With the bristles 1 "Up," the liquid film flowing along the wall 4 (the only relevant flow regime in the steam injection wells of interest) is scooped away from the wall 4 and flows along the bristles 1 toward the tool body 5. This adds to the drag on the tool 3 an increment over and above that caused by vapor flow through the bristles 1.
With the bristles 1 "Down," liquid flowing at the wall 4 is merely deflected around the bristles 1, requiring less momentum transfer and hence causing less drag than when the bristles 1 point up. Drag on the tool 3, bristles 1 "Up," is thus more sensitive to liquid flow rate than drag on the tool 3, bristles 1 "Down."
Laboratory measurements made over a wide range of conditions give the relations needed to relate drag on the tool 3 to flow rates of gas and liquid, employing relations to scale the measurements from laboratory conditions to those existing in the field. By measuring drag on the tool 3 on the way downhole and on the way uphole, and by subtracting the drag due to wall friction only, i.e., with no flow in the casing, we have for each point desired, two independent relations for the two unknown flow rates (vapor and liquid).

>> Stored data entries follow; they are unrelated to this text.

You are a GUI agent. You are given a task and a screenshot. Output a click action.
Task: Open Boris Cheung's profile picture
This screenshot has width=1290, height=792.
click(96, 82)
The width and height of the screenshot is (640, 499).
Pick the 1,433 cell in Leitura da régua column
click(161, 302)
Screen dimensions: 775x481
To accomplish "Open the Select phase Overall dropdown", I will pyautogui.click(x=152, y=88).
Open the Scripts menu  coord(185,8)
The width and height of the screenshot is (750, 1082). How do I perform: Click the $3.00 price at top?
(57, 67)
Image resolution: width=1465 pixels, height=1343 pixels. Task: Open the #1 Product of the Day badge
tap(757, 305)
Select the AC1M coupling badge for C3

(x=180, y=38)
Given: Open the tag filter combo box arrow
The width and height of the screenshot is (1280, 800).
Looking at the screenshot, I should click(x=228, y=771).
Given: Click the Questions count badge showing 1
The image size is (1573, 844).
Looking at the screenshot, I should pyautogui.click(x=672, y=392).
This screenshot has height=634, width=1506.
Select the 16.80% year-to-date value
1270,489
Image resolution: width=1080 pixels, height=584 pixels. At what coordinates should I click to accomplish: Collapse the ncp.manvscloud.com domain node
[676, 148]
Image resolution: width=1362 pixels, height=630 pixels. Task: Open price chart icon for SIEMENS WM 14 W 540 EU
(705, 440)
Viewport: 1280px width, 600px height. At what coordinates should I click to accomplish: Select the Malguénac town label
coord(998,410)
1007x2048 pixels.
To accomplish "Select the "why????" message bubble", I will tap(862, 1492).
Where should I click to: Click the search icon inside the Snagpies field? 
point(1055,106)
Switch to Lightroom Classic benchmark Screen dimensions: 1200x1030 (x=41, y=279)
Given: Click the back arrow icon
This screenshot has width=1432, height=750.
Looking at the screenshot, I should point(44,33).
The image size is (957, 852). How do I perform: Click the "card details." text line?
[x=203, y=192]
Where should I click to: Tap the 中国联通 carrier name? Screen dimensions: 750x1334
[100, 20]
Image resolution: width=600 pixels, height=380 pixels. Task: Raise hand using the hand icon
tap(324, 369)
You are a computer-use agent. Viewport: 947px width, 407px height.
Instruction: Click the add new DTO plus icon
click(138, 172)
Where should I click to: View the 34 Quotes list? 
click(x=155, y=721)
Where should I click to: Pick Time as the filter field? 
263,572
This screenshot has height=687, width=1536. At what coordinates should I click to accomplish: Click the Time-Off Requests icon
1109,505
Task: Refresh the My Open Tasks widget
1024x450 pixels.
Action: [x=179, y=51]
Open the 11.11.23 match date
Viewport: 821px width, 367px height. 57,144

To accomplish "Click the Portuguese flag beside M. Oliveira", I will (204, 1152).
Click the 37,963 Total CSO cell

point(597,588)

While the "A" configuration gives unique capabilities to measure both liquid and vapor flow rates, the effect of wall friction may affect its inherent accuracy:
wall friction constitutes a significant fraction of the total measured drag force at low flow rates, requiring the subtraction of a significant part of the total to obtain the flow contribution, and
liquid draining back into a steam injection well after the well is shut off gives an inherent limitation to how deep the zero flow wall friction can be measured.
These factors can be removed by reducing the bristles' 6 length as shown in FIG. 2, so that they do not touch the casing wall 7, but at the cost of also removing any sensitivity to liquid flow rate.
In this condition, drag on the tool 8 is essentially that due to vapor flow only, with no friction at the wall 7 except that caused by the specially designed low-friction ball bearing wheeled centralizers covered in copending patent application T-8309. Since liquid does not contact the bristles 6, the influence of liquid flow rate is that caused by restricting the area available for gas flow. Laboratory tests and calculations using existing published methods show that the liquid film falling down the casing wall 7 is extremely thin, on the order of only 0.10 inch at the highest expected liquid flow rate. Thus, the influence of liquid flow rate on measured drag in Configuration "B" is small.
For the steam profile measurement application at hand, the steam is at 600 psig, and 80% quality. The liquid enthalpy is 9% and the vapor 91% of the total thermal energy injected into the well. Tracer tests in 1988 were performed on a steam injection well in the Kernridge field, using radioactive sodium iodide, which goes into and remains in the liquid phase. A scintillation counter measured the radioactivity present above the first perforation and at the bottom of the vapor zone after passing 14 perforations; 68% of the radioactivity and thus 68% of the liquid was still present, flowing into the liquid level below the vapor zone. Therefore, the liquid contributes only a small amount of the total thermal energy, and most of that goes to the bottom of the well. The vapor distribution is thus by far the more important from the viewpoint of economically apportioning steam energy to the well's various strata.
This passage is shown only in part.